ページ抜粋

_ _ _

まだ昼には間があったがザックには店内ベーカリーのあるコンビニで買った焼きたてのパン類と冷えた泡が入っている。一方は冷ましてもいけないしもう一方は温めてもいけないから、などと勝手な理窟を付けて、素鵞神社からはさほど遠くない富士見塚古墳を昼場とした。

富士見塚古墳公園展示館 背後の丘の上に富士見塚古墳がある

以下の写真は、最近、パノラマ写真をPicasaが勝手に作ってくれるのを意識して撮ったもの。

富士見塚古墳(左 前方後円墳)と陪塚(円墳)
富士見塚古墳 合成写真でバランスが崩れているが、右手前が前方部、左奥が後円墳

名前の通りで、視程がよければ富士山が見えるそうだ。左奥の円墳の上がわが昼場である。

昼場(円墳の頂上)からの景色

朝方の北風はこのころには収まり快適な昼場となった。この場所は考古学的な興味というより、もっぱらこの景色のための選定である。まだぬくもりのあるパンと冷えた泡。ふっつふっつふ、ええよ。

出島の椎

食後は、資料館の前を流れる菱木川の堰堤道路に出て遡行する。未舗装だが比較的走りやすい。

菱木川の堰堤 出島の椎は正面左奥の丘中に 一番奥に筑波山の双耳峰が見える

資料館から数えて5つ目の橋で川と別れて、左手の丘に上ると長福寺の出島の椎に至る。

長福寺の山門 椎は山門の反対側にある
古木の通例で主幹は折れているので丈はさほどない

出島の椎がある長福寺は筑波新聞によると「華輪山不動院。真言宗豊山派の寺。1150(保元元)年の開基。江戸時代には、末寺36を数えた由緒と格式のある寺。 1886(明治19)年の火災でほとんどが焼け、当時のものは山門などをわずかに残すのみ」とのこと。

境内から見て右手に椎 ここからは何の変哲もない椎の木だが
間近に見る推定樹齢700年
椎の木の前の祠には仏事ごとに貼り重ねられた供養の札
おびただしい数の供養の札
祠の主 盲しいた眼で何を見つめるか

祠の主の肩の辺りが不自然である。よく見るとセメントで継ぎ接ぎしてある。この像に限らず椎の木の周囲の座像はことごとく首に修理の跡がある。明治維新の廃仏毀釈の名残で、隣国の文化革命はよそ事ではない。

_ _ _

テキストと項目の位置データ:
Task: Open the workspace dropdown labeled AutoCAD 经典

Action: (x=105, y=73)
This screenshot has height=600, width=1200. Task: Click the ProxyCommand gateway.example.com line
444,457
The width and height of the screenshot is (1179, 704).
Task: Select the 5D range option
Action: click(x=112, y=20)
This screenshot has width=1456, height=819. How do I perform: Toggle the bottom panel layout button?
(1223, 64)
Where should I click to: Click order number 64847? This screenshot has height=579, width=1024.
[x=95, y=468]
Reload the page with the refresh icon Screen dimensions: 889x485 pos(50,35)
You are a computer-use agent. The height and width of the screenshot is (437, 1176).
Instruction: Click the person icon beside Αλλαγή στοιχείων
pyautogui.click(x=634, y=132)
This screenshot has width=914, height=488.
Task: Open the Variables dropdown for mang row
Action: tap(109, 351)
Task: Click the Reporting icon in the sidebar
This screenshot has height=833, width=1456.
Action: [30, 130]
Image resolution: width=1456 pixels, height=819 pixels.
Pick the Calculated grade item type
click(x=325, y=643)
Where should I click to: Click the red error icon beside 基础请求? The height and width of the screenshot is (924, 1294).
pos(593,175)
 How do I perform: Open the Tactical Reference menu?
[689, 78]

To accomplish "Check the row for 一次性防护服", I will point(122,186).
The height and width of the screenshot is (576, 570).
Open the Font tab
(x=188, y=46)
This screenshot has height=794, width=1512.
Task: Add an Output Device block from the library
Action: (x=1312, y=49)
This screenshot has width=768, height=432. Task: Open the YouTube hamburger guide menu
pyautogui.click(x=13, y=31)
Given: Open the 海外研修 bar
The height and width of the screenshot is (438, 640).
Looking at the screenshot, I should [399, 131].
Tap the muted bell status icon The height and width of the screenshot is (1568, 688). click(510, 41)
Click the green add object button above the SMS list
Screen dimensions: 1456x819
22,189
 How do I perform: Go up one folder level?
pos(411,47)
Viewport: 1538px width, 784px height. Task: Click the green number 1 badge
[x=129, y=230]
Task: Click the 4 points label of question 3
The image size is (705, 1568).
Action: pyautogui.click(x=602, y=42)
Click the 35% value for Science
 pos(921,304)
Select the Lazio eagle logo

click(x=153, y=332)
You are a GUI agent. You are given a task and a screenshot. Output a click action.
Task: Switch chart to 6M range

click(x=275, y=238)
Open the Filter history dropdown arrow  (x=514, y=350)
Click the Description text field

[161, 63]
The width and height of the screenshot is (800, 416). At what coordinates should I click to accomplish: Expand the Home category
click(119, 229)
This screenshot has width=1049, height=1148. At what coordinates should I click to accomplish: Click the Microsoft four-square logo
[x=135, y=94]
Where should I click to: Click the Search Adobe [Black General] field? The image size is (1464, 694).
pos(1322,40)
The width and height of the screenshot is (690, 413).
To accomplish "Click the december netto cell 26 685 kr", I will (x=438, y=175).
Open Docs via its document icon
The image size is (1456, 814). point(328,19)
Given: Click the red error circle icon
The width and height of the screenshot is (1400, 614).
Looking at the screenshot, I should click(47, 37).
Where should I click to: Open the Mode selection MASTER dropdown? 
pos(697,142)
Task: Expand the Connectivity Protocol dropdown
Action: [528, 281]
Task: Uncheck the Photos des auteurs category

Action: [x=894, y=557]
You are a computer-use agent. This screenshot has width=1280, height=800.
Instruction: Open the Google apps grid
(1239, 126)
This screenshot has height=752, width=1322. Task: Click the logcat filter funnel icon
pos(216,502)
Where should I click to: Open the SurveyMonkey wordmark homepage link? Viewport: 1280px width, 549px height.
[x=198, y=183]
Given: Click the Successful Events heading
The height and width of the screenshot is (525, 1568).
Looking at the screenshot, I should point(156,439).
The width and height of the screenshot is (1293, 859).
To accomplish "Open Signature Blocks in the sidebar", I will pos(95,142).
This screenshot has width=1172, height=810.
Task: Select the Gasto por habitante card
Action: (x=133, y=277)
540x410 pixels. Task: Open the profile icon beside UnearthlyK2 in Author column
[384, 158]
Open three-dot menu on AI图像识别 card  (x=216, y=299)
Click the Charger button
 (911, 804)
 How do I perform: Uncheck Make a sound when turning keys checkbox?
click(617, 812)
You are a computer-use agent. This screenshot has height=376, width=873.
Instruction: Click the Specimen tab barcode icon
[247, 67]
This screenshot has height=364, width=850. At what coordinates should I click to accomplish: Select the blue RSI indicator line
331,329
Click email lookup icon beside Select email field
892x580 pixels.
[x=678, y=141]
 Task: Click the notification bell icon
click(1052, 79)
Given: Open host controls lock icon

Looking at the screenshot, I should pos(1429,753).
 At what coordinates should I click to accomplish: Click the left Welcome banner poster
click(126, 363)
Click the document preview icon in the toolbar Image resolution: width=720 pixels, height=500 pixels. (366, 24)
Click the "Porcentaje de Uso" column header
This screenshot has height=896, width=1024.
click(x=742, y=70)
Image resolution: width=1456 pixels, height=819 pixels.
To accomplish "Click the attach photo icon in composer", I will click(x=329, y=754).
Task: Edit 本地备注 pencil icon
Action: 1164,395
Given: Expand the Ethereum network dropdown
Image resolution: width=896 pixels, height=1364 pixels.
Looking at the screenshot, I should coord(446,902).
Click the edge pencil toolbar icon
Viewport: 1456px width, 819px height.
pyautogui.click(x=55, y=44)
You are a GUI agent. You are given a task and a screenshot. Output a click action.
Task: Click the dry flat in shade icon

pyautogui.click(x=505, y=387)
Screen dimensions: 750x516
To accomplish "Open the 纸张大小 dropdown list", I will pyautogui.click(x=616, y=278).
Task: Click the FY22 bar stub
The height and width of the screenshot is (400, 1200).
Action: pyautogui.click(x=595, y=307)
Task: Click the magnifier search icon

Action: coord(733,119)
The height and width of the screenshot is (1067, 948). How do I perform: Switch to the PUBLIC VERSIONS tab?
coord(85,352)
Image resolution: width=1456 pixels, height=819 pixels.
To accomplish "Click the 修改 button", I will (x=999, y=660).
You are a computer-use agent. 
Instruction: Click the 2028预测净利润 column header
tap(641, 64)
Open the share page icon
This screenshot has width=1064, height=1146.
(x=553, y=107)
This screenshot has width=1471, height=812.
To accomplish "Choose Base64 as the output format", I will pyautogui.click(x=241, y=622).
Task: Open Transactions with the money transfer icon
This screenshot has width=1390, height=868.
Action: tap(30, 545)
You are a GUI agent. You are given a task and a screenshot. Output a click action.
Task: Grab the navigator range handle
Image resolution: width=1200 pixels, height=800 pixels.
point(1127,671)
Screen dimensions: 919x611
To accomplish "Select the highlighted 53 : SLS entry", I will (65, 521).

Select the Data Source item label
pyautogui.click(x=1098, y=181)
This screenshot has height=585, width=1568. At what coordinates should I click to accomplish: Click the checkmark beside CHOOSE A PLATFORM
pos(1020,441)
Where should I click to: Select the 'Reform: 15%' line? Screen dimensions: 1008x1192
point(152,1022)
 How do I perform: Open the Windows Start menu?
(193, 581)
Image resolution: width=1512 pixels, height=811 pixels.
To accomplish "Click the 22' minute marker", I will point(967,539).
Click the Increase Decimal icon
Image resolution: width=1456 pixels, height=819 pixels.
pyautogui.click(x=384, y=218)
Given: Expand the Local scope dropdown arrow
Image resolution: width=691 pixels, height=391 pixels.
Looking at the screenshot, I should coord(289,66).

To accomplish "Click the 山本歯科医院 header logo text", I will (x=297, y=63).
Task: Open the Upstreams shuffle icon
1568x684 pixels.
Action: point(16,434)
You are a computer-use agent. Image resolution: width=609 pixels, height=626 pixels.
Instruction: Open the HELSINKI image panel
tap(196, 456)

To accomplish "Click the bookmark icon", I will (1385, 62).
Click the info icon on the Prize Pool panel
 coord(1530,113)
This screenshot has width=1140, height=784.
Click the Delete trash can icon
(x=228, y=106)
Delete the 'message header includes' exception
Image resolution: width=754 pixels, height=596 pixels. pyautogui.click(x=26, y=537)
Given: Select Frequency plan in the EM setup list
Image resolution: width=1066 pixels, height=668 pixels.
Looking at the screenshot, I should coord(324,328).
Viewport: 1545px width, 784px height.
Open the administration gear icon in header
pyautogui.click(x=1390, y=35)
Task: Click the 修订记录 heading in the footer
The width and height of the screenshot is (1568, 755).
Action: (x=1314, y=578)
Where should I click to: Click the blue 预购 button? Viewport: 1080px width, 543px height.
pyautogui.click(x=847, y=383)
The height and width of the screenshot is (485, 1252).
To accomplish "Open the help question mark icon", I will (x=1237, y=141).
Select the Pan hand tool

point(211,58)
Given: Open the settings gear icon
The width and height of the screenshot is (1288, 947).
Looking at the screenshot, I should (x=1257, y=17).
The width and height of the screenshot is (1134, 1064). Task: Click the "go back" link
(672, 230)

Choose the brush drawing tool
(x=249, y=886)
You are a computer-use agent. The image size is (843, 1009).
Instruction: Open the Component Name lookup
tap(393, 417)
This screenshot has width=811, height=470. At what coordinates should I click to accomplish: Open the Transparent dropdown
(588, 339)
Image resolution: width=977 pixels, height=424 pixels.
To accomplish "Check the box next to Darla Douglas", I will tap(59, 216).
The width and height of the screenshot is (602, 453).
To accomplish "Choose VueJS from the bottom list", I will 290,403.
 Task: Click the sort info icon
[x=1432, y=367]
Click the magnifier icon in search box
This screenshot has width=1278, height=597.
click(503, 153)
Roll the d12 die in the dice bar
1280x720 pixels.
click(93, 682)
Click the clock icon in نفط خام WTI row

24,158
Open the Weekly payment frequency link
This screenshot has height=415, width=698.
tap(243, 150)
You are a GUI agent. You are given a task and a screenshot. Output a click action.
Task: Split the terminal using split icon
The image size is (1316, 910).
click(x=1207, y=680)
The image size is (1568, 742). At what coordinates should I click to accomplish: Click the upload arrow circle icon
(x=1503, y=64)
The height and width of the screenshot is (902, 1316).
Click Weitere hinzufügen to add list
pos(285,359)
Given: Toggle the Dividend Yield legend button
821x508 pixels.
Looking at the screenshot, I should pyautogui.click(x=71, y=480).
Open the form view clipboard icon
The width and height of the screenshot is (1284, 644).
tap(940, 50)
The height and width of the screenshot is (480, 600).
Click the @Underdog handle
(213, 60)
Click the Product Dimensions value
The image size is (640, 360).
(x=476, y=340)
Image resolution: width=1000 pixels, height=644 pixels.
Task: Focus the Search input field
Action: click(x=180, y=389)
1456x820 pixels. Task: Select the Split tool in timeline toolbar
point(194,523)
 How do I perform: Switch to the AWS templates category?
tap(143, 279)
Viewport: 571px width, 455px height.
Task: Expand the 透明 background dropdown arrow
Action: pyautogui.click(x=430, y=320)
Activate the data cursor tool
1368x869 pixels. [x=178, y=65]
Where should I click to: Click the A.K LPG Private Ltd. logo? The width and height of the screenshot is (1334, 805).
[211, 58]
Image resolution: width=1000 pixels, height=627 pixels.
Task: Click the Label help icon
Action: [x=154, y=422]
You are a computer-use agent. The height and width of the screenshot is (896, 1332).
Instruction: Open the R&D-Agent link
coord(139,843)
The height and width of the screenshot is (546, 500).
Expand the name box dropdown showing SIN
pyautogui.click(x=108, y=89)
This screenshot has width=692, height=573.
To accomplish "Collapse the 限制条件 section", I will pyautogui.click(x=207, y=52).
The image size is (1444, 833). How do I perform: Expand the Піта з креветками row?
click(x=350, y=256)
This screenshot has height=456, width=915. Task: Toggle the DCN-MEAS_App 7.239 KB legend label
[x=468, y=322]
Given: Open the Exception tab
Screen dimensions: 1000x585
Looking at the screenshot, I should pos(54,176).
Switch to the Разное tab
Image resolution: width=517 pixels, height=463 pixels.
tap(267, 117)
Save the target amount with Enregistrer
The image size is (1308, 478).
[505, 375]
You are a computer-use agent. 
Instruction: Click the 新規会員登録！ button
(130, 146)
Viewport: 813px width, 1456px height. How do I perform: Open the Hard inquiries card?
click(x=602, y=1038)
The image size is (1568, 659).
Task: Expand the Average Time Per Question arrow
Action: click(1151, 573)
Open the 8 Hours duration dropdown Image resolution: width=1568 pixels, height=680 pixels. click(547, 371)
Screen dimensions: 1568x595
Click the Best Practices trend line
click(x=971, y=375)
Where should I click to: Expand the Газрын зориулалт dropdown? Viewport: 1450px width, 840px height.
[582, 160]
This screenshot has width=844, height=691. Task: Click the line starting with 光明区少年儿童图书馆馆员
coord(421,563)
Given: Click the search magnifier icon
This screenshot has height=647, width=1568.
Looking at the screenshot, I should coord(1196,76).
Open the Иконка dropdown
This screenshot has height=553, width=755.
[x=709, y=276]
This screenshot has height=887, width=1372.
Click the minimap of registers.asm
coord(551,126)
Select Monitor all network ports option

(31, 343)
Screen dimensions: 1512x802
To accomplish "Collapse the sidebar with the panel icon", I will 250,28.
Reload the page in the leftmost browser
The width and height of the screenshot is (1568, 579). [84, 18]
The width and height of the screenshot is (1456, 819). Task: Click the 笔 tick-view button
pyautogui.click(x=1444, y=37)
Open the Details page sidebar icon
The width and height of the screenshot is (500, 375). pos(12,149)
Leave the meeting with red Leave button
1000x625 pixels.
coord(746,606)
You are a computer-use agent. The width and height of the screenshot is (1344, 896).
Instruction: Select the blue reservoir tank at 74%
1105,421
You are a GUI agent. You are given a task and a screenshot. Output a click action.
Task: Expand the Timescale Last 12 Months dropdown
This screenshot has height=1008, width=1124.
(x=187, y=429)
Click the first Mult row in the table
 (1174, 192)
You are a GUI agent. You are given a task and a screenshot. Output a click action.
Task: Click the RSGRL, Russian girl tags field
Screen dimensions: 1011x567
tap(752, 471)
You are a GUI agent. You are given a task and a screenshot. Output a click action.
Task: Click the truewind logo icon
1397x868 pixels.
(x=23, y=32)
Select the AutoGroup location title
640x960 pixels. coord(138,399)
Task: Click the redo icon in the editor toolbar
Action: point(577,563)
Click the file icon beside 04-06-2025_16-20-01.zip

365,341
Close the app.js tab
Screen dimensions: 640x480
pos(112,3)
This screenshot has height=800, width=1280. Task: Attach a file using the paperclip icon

_ _ _

やること
**A)** 富士見塚古墳と出島の椎の紀行文では、出島の椎の推定樹齢は何年とされているか。
**B)** 富士見塚古墳と出島の椎の紀行文を、最後の文の後から書き継げ。

各課題の解答
**A)** 推定樹齢700年とされている。

**B)**
椎を囲繞する座像群

椎を取り囲む座像はどれも異様な怨念が漂う。

青白眼の妖気疑惑の眼差し
無念に虚空を睨む悔悟の思いに枘を噛む

いろいろな巨樹・古木を見ているが、この椎の木の雰囲気は独特である。

椎名家住宅

出島の椎から行くと椎名家住宅は出島の反対(南)側になる。こちらからアクセスすると道が結構わかりにくいが、2度目のことでわりとすんなりたどり着いた。

椎名家入口 左の古木はエノキ

残念ながら入口は閉まっていた。

椎名家

この建物は下山眞司という建築家のサイトに詳しい紹介がある。この方のサイトは当方の愛読サイトでもある。自己紹介にもあるように、ご自身は東京生まれだがいまは出島の住人。日本古来の建築の研究を基盤として現代建築に痛烈な批判を投げ続けている。建築の専門知識がなくとも批判の矛先がどこへ向かっているかは理解できる。発想の自然さとラジカルさが言語学者のノーム・チョムスキーのそれと共底する印象を受ける。おっと、脱線。

目に着くのは構成の単純さだ。雪国でないせいもあろうが、目を見張るような太い柱や梁は使っていない。おそらくは建設当時に身近に入手できた木材を使ったのだろう。必要十分な太さの木で軸組を造り、柱の間を土壁で被い、それに屋根を置いて藁を葺く。その構造全体をそっと簡素な礎石に置いただけかのように見える。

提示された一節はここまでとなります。